Short task » Copy out every line of the records below word for word, but leave the pictures out of your answer.

Record set »
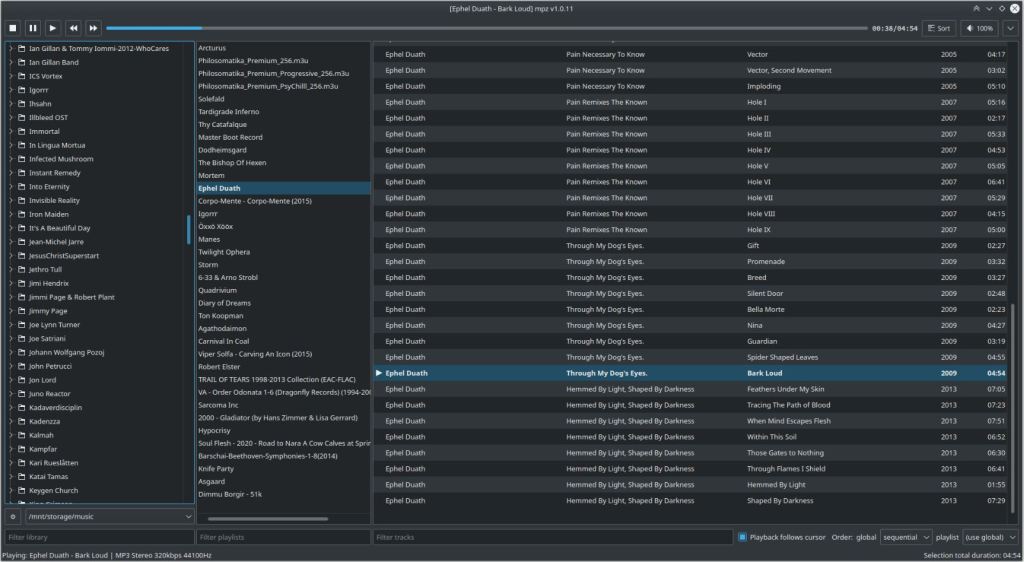Image resolution: width=1024 pixels, height=562 pixels.
Task: Click the Iron Maiden folder icon
Action: [21, 214]
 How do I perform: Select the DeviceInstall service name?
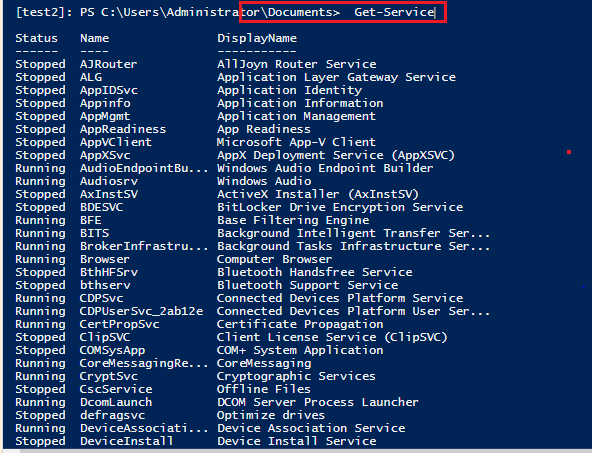[x=126, y=441]
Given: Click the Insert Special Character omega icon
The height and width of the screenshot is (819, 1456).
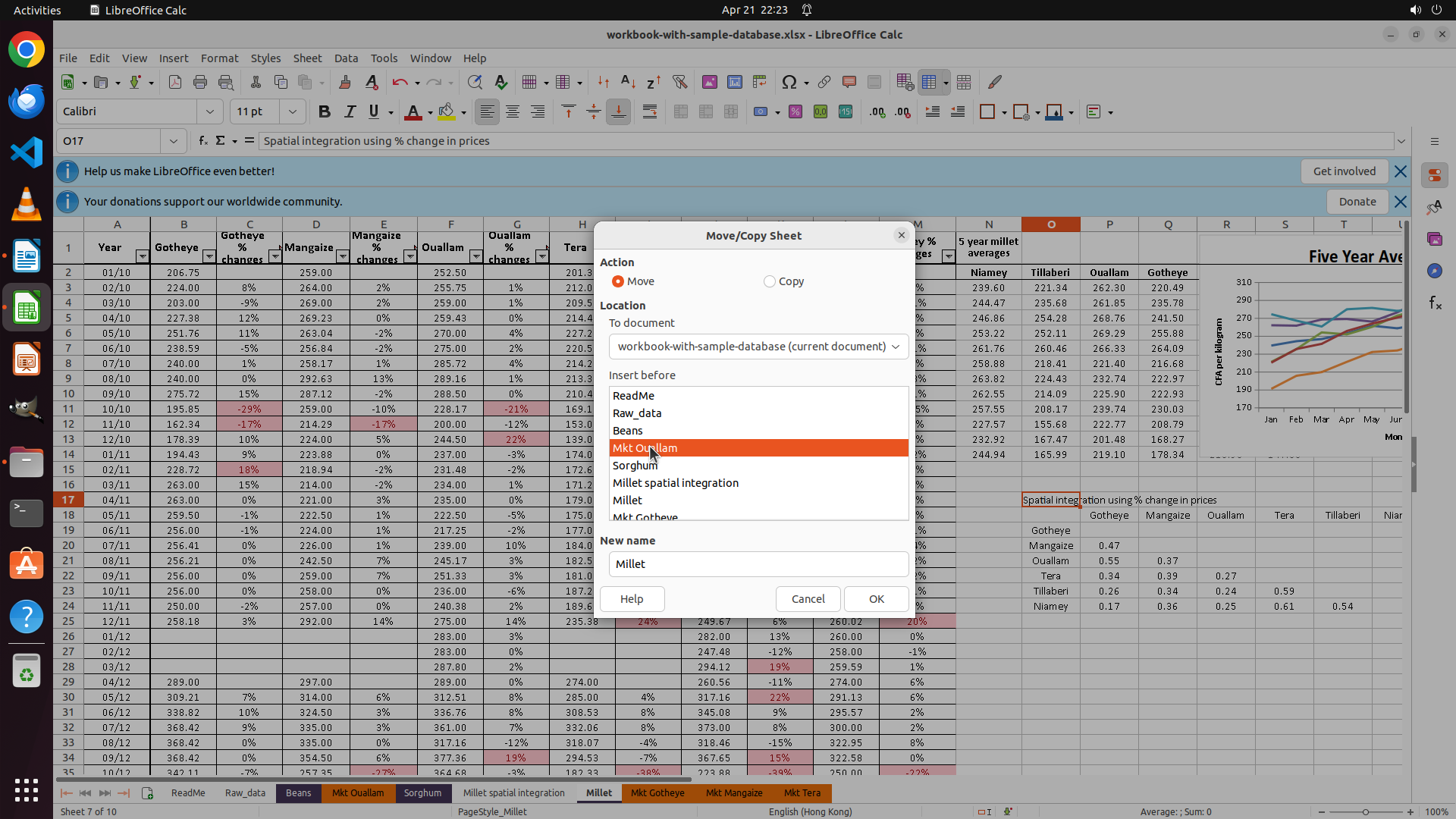Looking at the screenshot, I should click(789, 82).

Solution for this task »
Image resolution: width=1024 pixels, height=562 pixels.
Task: Click the Iron Maiden folder icon
Action: [21, 214]
 How do I perform: Select the DeviceInstall service name?
[x=126, y=441]
Given: Click the Insert Special Character omega icon
The height and width of the screenshot is (819, 1456).
Looking at the screenshot, I should click(789, 82).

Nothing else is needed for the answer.